Stored data entries:
════

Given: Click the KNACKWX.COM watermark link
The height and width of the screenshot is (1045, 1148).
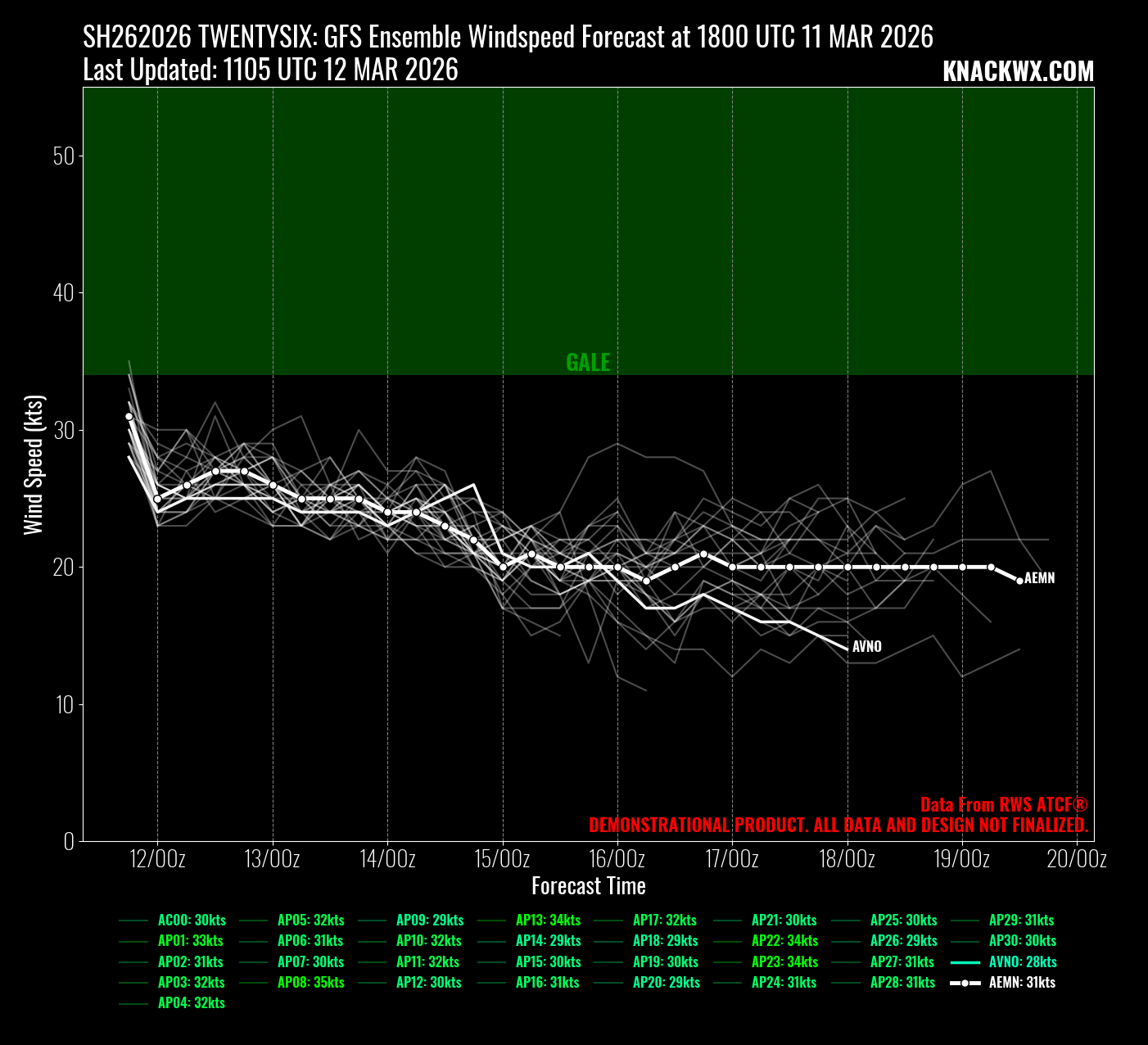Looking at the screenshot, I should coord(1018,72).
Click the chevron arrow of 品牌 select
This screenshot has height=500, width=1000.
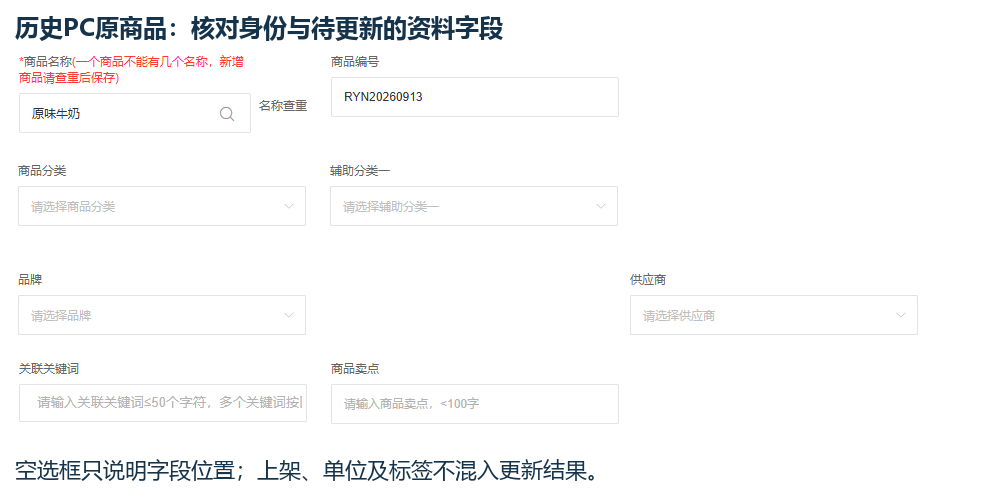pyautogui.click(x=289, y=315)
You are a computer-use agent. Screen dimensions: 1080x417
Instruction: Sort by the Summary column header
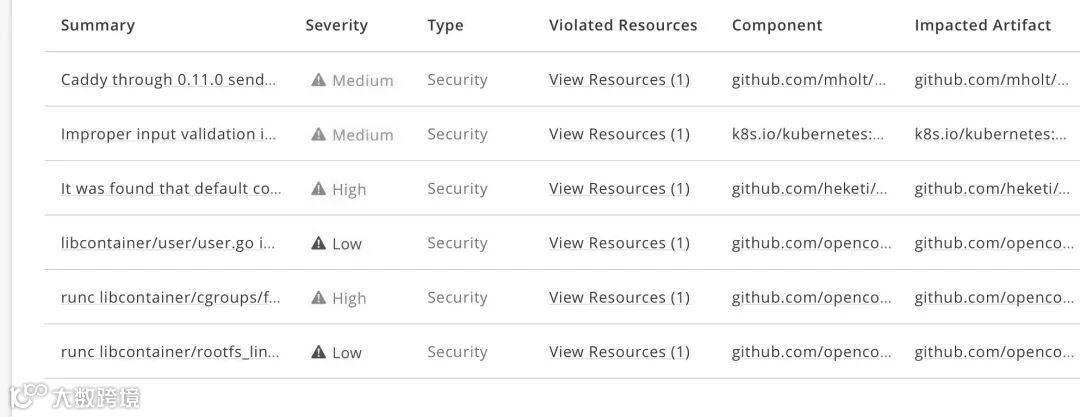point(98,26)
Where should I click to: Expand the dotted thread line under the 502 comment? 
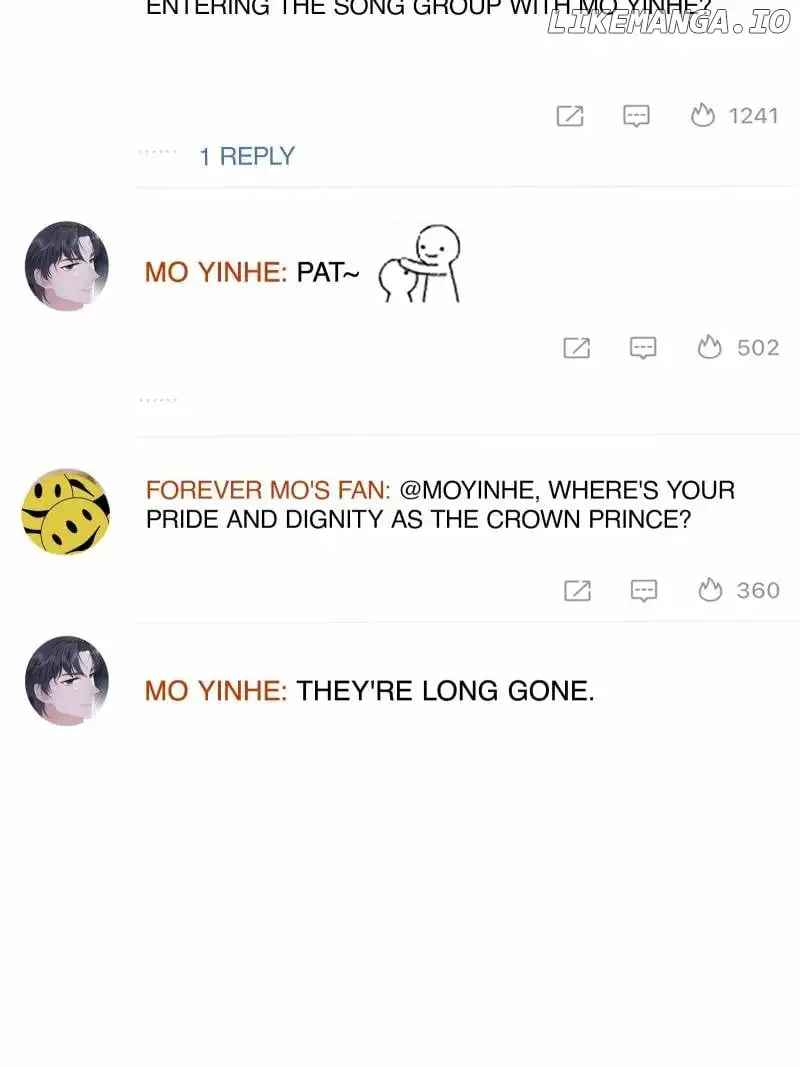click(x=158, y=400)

════

No pictures belong in the output. It should reproduce exactly the lines from the one containing "This screenshot has height=500, width=1000." through the end of the data, both ends included.

This screenshot has height=500, width=1000.
pyautogui.click(x=289, y=315)
You are a computer-use agent. Screen dimensions: 1080x417
Instruction: Sort by the Summary column header
point(98,26)
Where should I click to: Expand the dotted thread line under the 502 comment? 
click(x=158, y=400)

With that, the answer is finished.